For querying results we should use the "collapse and expand" approach (instead of grouping), because of two reasons:

it was specifically designed to improve performance when the number of different groups gets very high (which is the case for the VLO)
the SolrJ interface is the same as we are using right now: QueryResponse.getResults() will return the "best" document of the group(s), QueryResponse.getExpandedResults() contains the other "collapsed" documents of the selected group(s). This should make it rather easy to modify the webapp code. The ranking of the results (both the groups and the documents in a group) may still be problematic and will require further testing, but there are parameters to tweak those.

What remains as an open question is: what do we want to group? and how aggressive we want to collapse results. For testing purposes, I am currently creating signatures on the fields languageCode, dataProviderName and description. This already helps a lot for near-duplicates like those from Talkbank (example query).

If there is a demand for this feature, there may be concrete wishes where grouping is expected to work. Are there other examples we should think of? For example, I would avoid grouping results of different providers to reduce emerging discussions and I am unsure if using fuzzy signatures is really a good idea, as it may lead to intransparent results for both users and providers. But of course there may be other views on this issue...

twagoo commented 6 years ago

Great news!

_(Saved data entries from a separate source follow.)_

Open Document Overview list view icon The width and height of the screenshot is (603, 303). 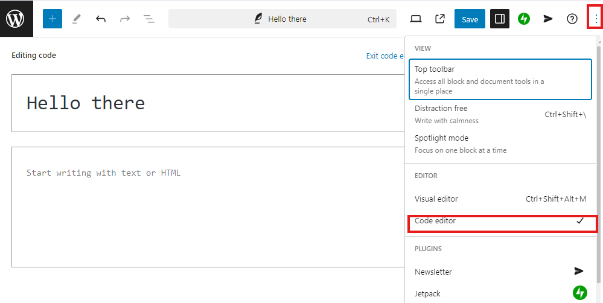pos(149,19)
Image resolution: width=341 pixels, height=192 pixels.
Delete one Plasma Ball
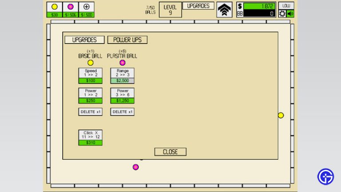[x=123, y=112]
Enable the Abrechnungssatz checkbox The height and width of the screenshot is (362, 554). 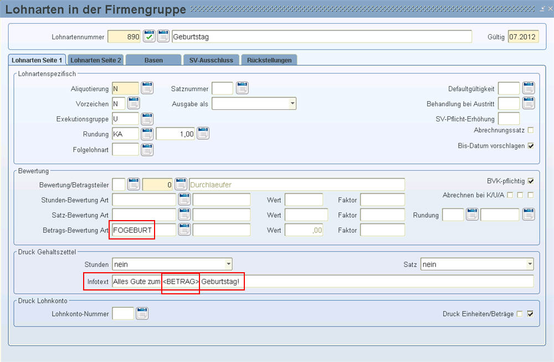click(x=531, y=130)
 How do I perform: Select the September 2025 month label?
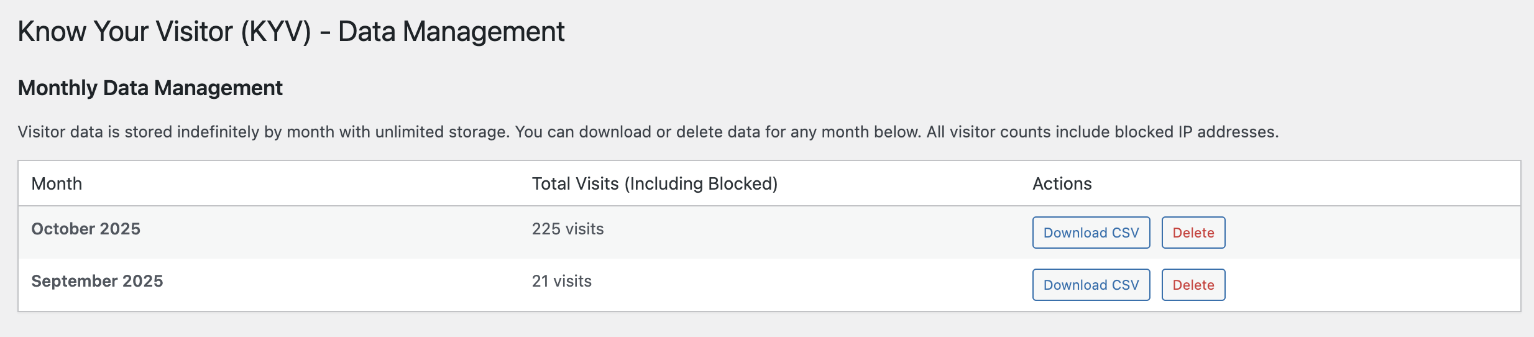[x=97, y=281]
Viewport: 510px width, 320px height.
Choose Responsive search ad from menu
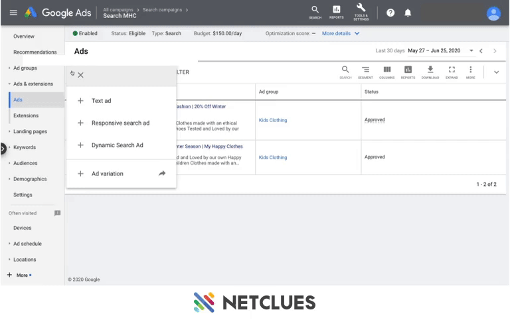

Sounds like a good approach that could be integrated into the front end relatively easily.

I agree with @teckart that we should only group the really 'obvious' duplicates, i.e. those records with (nearly) identical names and descriptions from the same provider. Fuziness is cool but indeed requires a lot of caution.

Perhaps hierarchy can also be encoded in the signature, that is records in the same subcollection are perhaps better candidates to be grouped together than those that aren't. I'm thinking, for example, of newspaper editions from Europeana (e.g. Luxemburger Wort) which currently do not have hierarchy information encoded but the intention is to add this in the near future. Can multiple strategies be used somehow?

One more question: does the query affect the determination of the groups?

dietervu commented 6 years ago

Thanks Thomas, this sounds very good. I would also suggest to include Collection - since that fits naturally with sets that can correctly be collapsed. What we would need to experiment with is if we want this collapsing to happen only in case of a high number of results (say >100) or always. The way Google does it (always collapsing, even when there are not so many hits) might be the most consistent.

I also agree on avoiding grouping records that come from different providers, this would confuse people.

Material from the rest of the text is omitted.